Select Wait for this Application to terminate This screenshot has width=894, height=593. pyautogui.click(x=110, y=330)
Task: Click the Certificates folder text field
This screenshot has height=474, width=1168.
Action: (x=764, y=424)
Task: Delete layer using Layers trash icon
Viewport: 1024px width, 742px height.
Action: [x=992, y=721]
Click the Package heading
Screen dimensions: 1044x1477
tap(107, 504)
--
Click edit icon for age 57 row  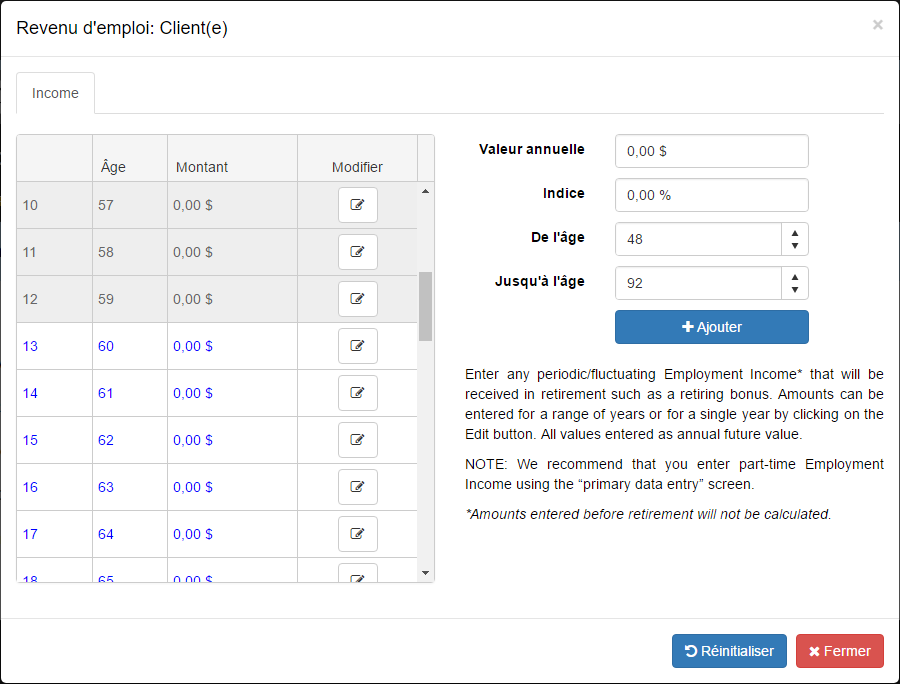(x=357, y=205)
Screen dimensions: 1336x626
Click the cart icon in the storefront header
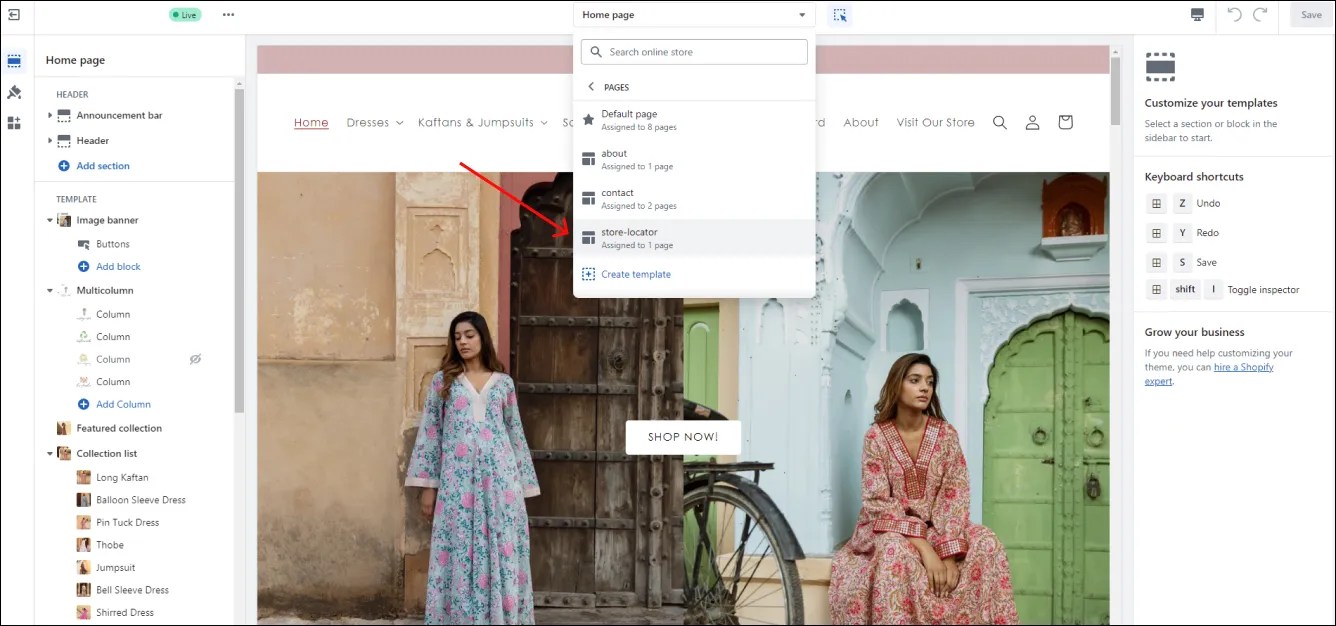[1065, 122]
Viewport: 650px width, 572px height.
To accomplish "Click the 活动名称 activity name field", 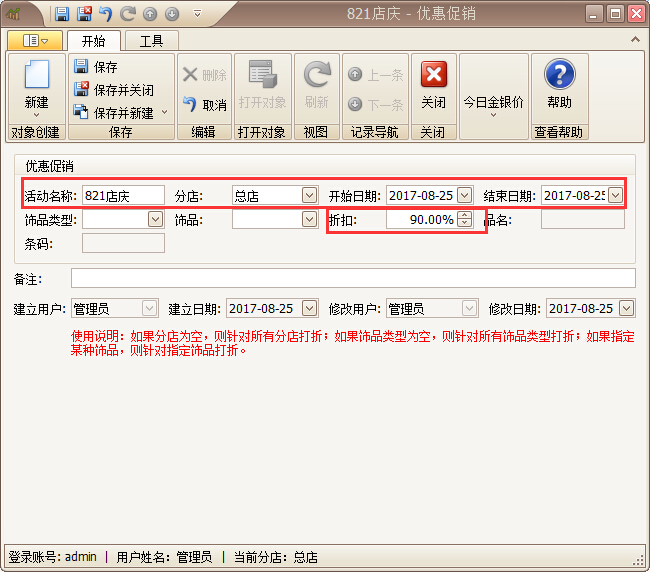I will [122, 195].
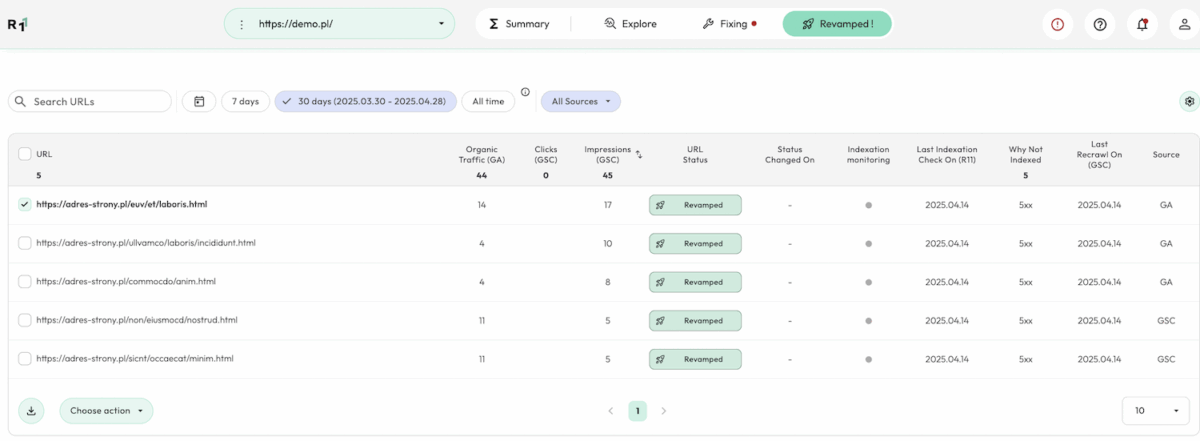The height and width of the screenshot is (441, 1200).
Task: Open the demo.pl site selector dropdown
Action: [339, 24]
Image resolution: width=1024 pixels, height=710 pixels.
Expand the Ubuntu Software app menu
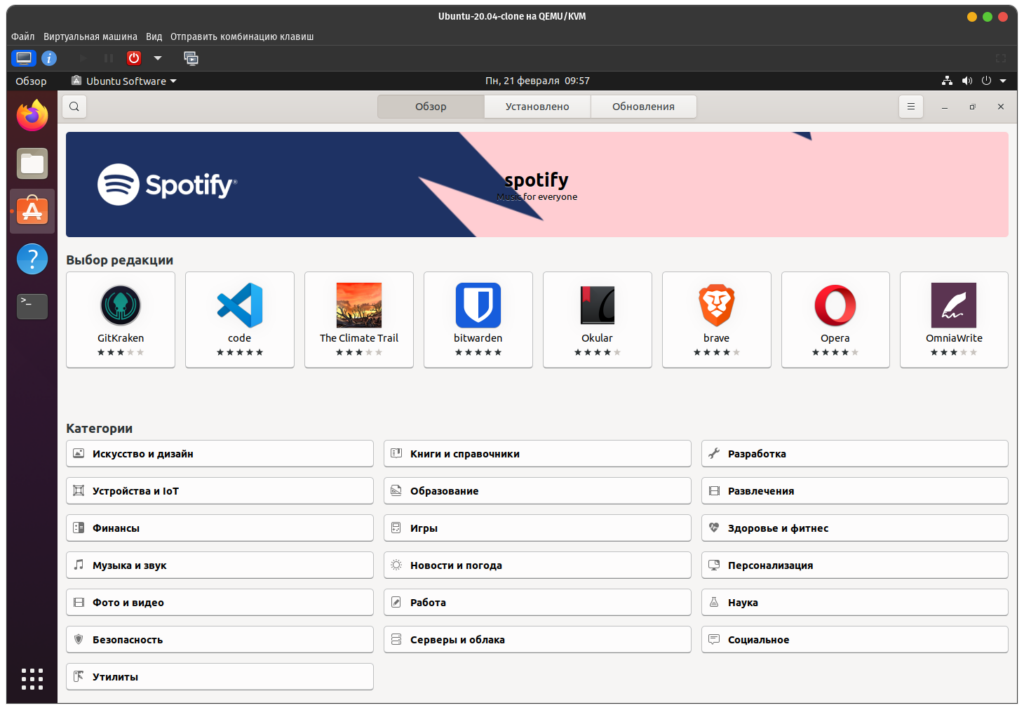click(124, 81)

# [INSTRUCTIONS TO FOLLOW]
Of all the entries above, repeat only the lines from the line that has "Select Wait for" to the line that has "Task: Delete layer using Layers trash icon", both lines included, exactly.

# [WRITTEN REPLY]
Select Wait for this Application to terminate This screenshot has width=894, height=593. pyautogui.click(x=110, y=330)
Task: Click the Certificates folder text field
This screenshot has height=474, width=1168.
Action: (x=764, y=424)
Task: Delete layer using Layers trash icon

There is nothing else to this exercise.